PROBLEM TO WORK ON
Print the items exactly, starting with the line that contains "Given: Click the 0.8 kHz axis label" and continuing through the end of the items, both ends included. Leave the pictures out.

(Word and element location data)
━━━━━━
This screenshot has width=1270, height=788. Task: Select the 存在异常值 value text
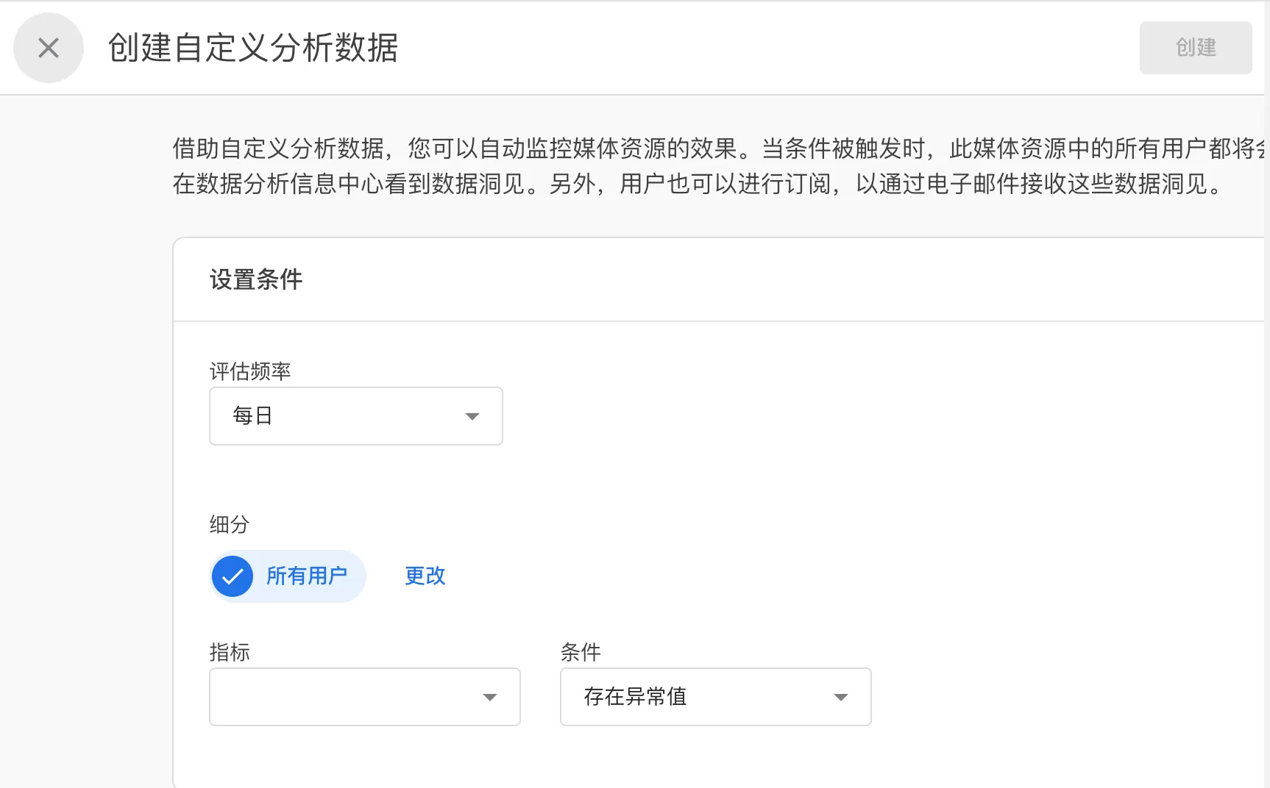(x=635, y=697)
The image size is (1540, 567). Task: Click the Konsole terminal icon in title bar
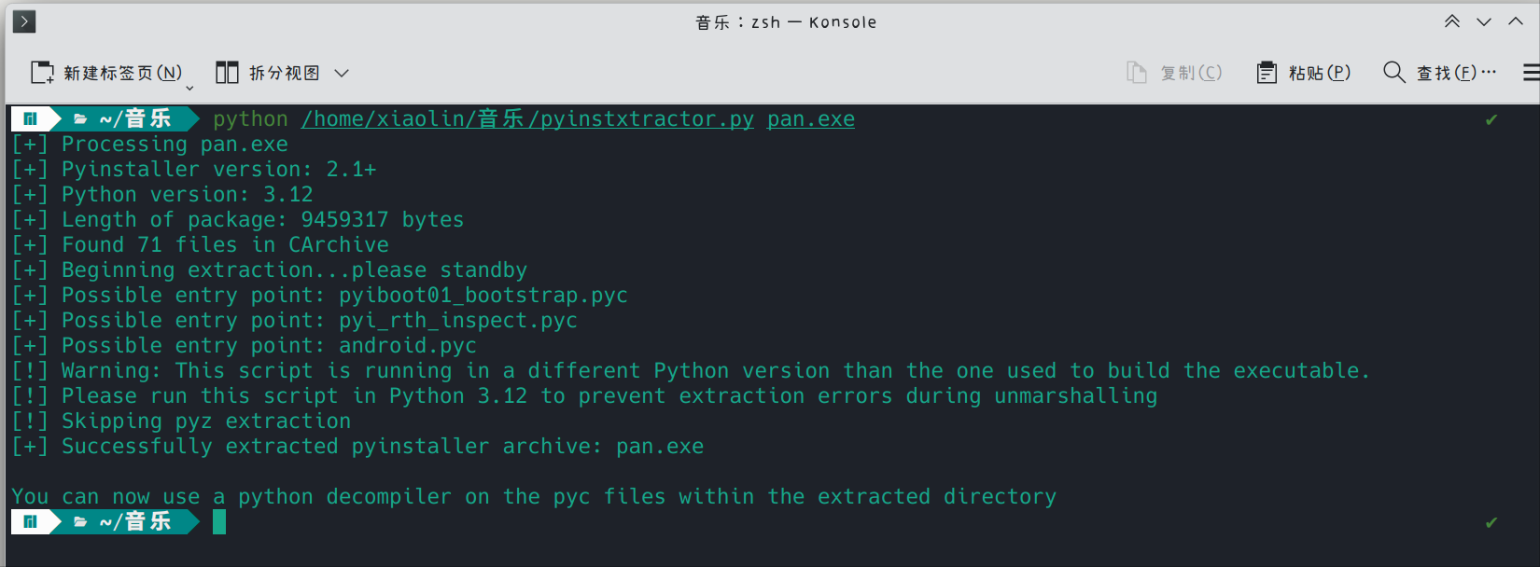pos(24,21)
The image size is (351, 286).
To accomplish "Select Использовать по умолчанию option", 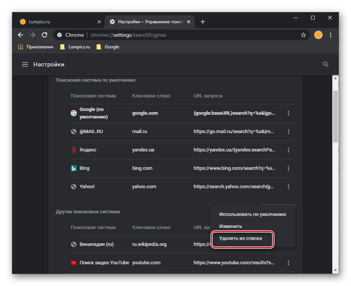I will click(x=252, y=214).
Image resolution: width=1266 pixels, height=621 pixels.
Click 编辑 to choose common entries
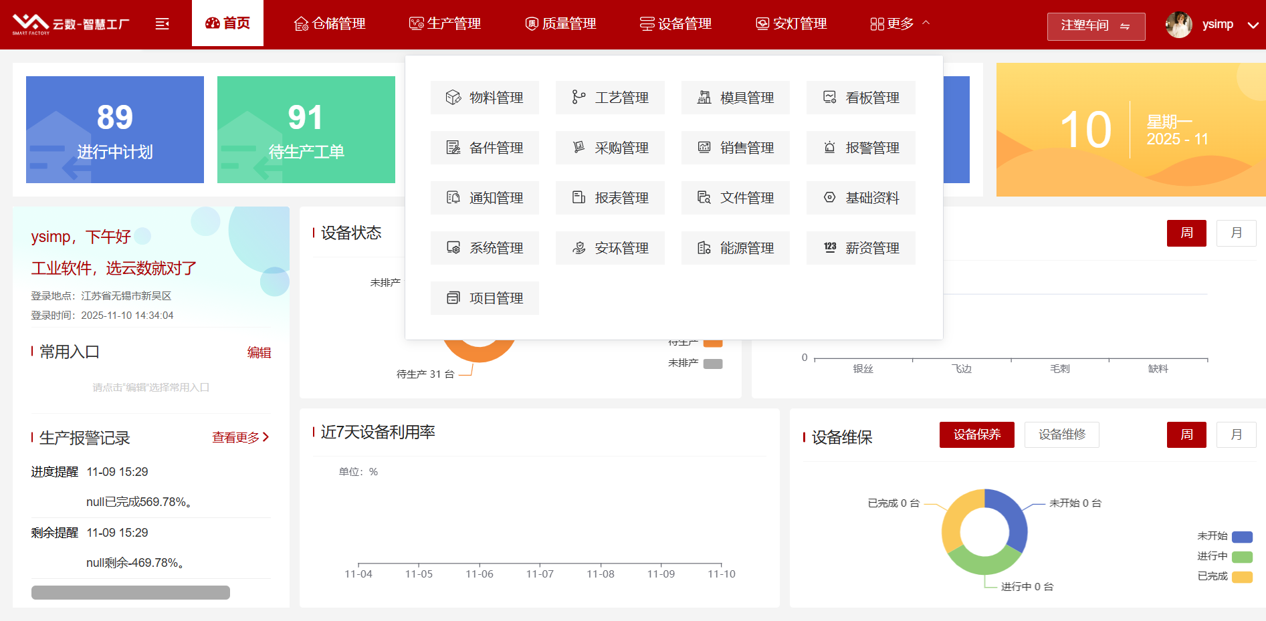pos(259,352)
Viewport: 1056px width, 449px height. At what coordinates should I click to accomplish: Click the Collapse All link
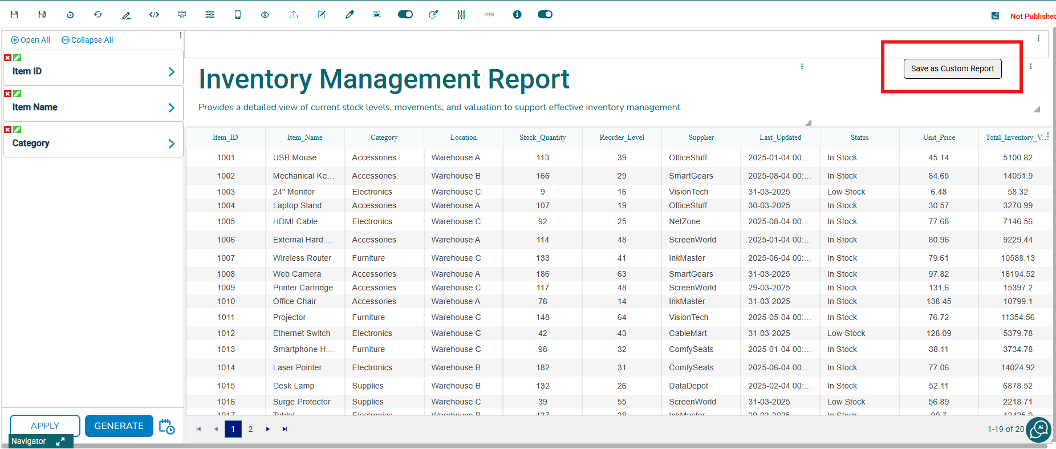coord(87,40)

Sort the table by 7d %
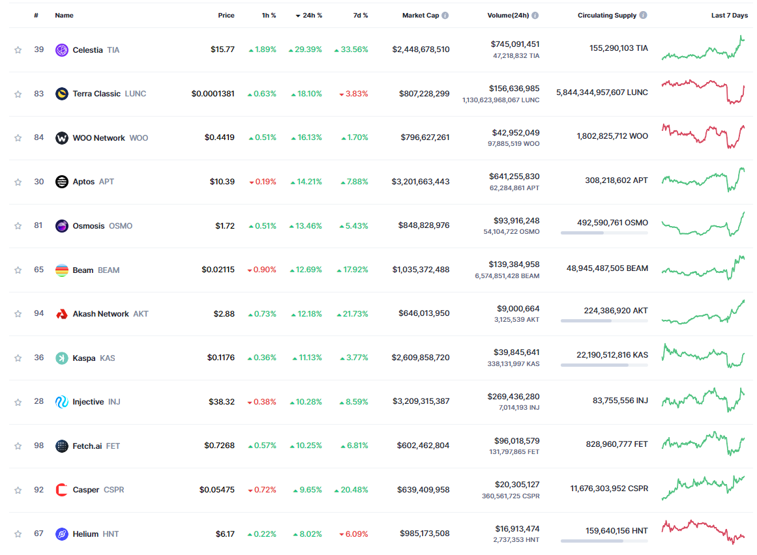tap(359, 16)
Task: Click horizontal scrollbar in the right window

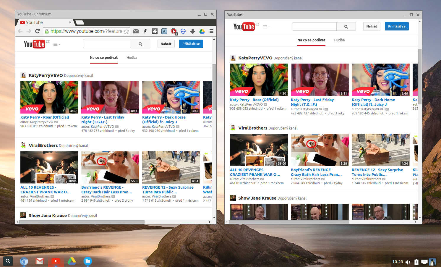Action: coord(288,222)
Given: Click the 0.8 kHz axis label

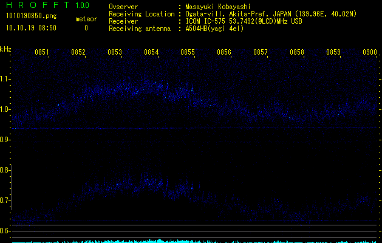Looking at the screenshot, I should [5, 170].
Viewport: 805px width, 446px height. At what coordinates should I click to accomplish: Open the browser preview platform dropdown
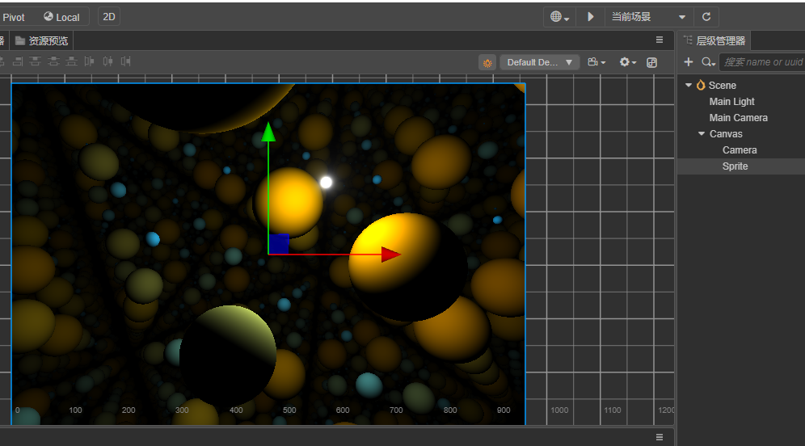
━━━━━━
ANSWER
Given: Click the 0.8 kHz axis label

Looking at the screenshot, I should [5, 170].
Viewport: 805px width, 446px height. At what coordinates should I click to accomplish: Open the browser preview platform dropdown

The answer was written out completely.